@rkenmi - SQL: Indexing

January 24, 2021

# Introduction

However, indexing might seem like magic, and you might also not be too sure which field to index in the first place. This article is made to help you understand how indexing works in a nutshell, and which fields you might want to index over others.

# What is an index?

An index at the most basic level has at least two columns:

• A search key column that this index is based on
• The pointer column to the actual location of the row in another table

In most RDBMS implementations, you are allowed to create an index based off of a column. Once created, the search key column then is represented by the values of that column.

# Example

To better understand indexing, we should understand what an index of a book is. From the wiki:

An index ( plural: usually indexes, more rarely indices; see below) is a list of words or phrases ('headings') and associated pointers ('locators') to where useful material relating to that heading can be found in a document or collection of documents. Examples are an index in the back matter of a book and an index that serves as a library catalog.

TL;DR

Basically, its a list of keywords that tell you where the page numbers of their usage (in the book) are.

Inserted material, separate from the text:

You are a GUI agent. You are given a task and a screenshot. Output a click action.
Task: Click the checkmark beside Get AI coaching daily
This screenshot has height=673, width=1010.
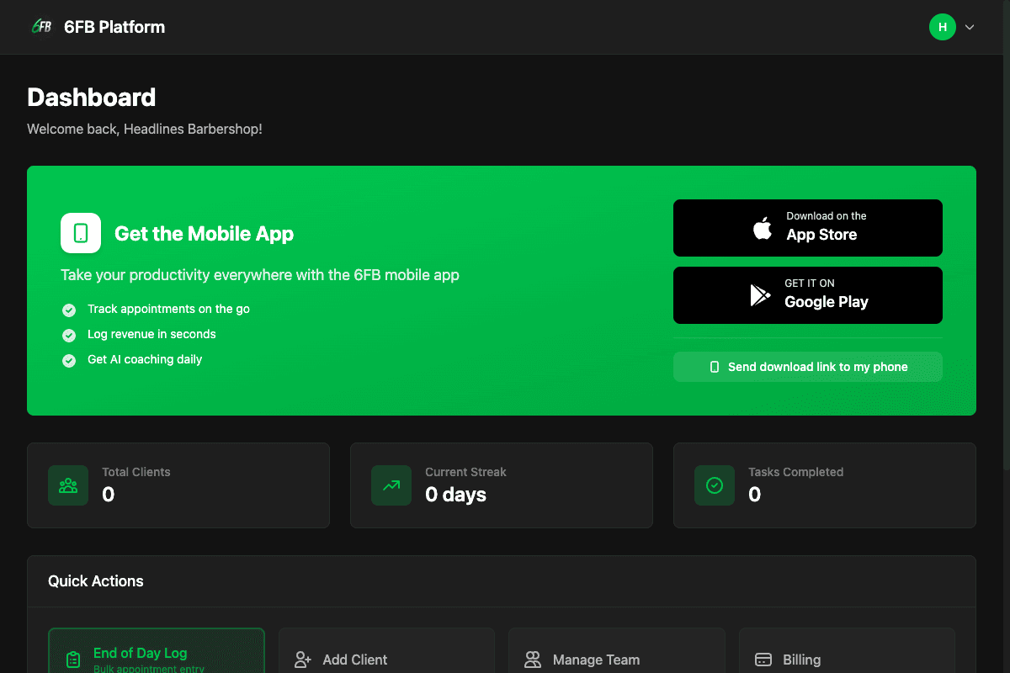(x=68, y=359)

The advantage of this is pretty clear. Instead of flipping through every page of the book looking for the keyword "Mangos", you can instead look up the index for "Mangos" to find the page number you're looking for almost instantaneously.

# Back into the DB world...

In RDBMS, this works fairly the same way. If we make a SQL query such as the following:

SELECT * FROM table WHERE id='99999'

We would actually be looking through all rows in the table, from top to bottom, until we find the row with id = 99999. Keep in mind, that the rows can be unsorted, so you might see rows like this being processed one by one:

id | loc | name

193  | NZ | Garfield
758  | NZ | Jones
30   | NZ | Red
1990 | CA | Smith
25   | OH | Chappelle
...


This means that it can be very slow just to find that row with id = 99999. At the worst case this will search for every possible row, if id = 99999 happened to be at the very last row. This is $$O(n)$$ time, which can be really expensive for a humongous database.

# How a SQL index works

The DBMS keeps track of a index data structure, which is separate from the table itself. You could think of it as a hash map that represents the values of a field you want to index on. These values would be sorted.

id | loc | name

193   | NZ | Garfield
758   | NZ | Jones
30    | NZ | Red
99999 | CA | Jane
1990  | CA | Smith
25    | OH | Chappelle


In the example below, we create an index based on the search key id to achieve the following index:

index (id)

25 => (Row 6)
30 => (Row 3)
193 => (Row 1)
758 => (Row 2)
1990 => (Row 5)
99999 => (Row 4)


With the index created, instead of going through each row until we find id = 99999, we can now do a binary search on the index ids, and find the row we are looking for in $$O(log n)$$ time. This works because binary search works on any sorted input.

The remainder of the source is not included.